Of course the law is getting this one right.  Mr. Washington did take the lives of three people.  That night, 3 people perished.  Why the Left can’t be consistent is frustrating.

Getting it Done the Right Way

I am a firm believer that education dramatically shapes the adult life of a child.  Take two children from similar backgrounds and have one graduate high school and the other drop out–the graduate will see dramatic social and economic benefits.  Further, the society around him will be better off as well.  High school drop-outs cost us, all of us, millions of dollars a year in physical damage and management.

And so, of course, it makes sense to have a system of public education.  What I find interesting is how each side of the political spectrum would explain such an entitlement program.  For example:

  1. The Left.  This one is easy.  The Left clearly feels that wealth and accumulation is something that springs up from the ground and is obtained by the “lucky” or “greedy” by muscling and elbowing out the less fortune or the week.  The Left would gladly take from the rich and distribute to the poor so that everyone had an equal chance.  Predictably, this typically make me lose my belly whenever I think about it.
  2. The Right.  This one is harder.  The Right, you see, is against entitlement programs almost all of the time.  No government provided health insurance.  No government provided mass transit.  No government provided welfare.  All of it.  “Man is free; let him obtain that which he needs” is their mantra.  While acknowledging that the Right could use a marketing approach that vastly improves the tone of their message, I emphatically agree with this take.  It is one of Individual Liberty that necessarily acknowledges Individual Responsibility.  The subtle and yet critical distinction is that in almost ALL cases, children in our society are incapable of expressing their Individual Liberty.  They either are lacking the intellectual capacity to express that Liberty [they are children after all, incapable of crossing the street in many cases] or they lack the legal status to exert that Liberty.  As such, it becomes incumbent upon us to restore to that child a reasonable course of action, which, through no fault of their own, they have been prevented from following.  In other words, just because Johnny’s mommy and daddy are fools who don’t take care of their child by sending him to school, does not make it Johnny’s fault.

And so it is that I agree with both the Left and the Right.  But I feel that the path each takes to their respective positions is wrong and illogical.  Further, because I believe as I do as expressed in #2 above, I do NOT agree with the right that we Ought take public monies meant for Public Education and dispense it in the form of vouchers for private education.  The monies collected and spent is for the general public, not for the individual child or family.

The way to make sure that kids get the education they need?  By doing it the right way:

Durham, N.C. — Family income should not determine a child’s destiny.
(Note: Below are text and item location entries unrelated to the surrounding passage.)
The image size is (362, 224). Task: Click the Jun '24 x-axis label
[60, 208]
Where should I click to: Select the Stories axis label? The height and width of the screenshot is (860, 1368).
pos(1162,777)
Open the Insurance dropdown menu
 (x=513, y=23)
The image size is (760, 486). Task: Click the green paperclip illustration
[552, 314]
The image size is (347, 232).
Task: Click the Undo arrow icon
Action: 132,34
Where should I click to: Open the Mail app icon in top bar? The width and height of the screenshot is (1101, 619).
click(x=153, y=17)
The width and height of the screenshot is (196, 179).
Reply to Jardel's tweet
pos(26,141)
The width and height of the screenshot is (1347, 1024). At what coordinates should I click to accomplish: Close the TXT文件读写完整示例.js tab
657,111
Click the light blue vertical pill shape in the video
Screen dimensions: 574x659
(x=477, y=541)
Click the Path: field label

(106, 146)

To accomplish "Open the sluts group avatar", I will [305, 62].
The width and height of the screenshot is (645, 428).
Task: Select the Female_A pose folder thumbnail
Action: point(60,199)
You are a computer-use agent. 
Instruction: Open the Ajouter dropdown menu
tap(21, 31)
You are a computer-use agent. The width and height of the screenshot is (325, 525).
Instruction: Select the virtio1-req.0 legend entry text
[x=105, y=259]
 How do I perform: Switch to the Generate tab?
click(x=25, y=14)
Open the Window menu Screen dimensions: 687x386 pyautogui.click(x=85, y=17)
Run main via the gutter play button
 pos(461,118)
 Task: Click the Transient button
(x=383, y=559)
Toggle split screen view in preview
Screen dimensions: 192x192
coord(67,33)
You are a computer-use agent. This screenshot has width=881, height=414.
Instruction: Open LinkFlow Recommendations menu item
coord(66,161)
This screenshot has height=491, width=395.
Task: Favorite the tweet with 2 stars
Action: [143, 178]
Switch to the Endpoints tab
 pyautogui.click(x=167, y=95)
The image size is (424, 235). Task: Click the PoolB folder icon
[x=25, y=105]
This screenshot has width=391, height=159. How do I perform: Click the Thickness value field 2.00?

That’s the premise behind Union Independent School, a new private school that opened this year in Durham.

Thanks to private donations and contributions, including $2 million from Union Baptist Church, the school has 74 students in kindergarten through second grade. The students are chosen by lottery and attend for free.

Thanks to private donations and contributions, including $2 million from Union Baptist Church, the school has 74 students in kindergarten through second grade. The students are chosen by lottery and attend for free.

This, ladies and gentlegerms, is how things get done in the real world!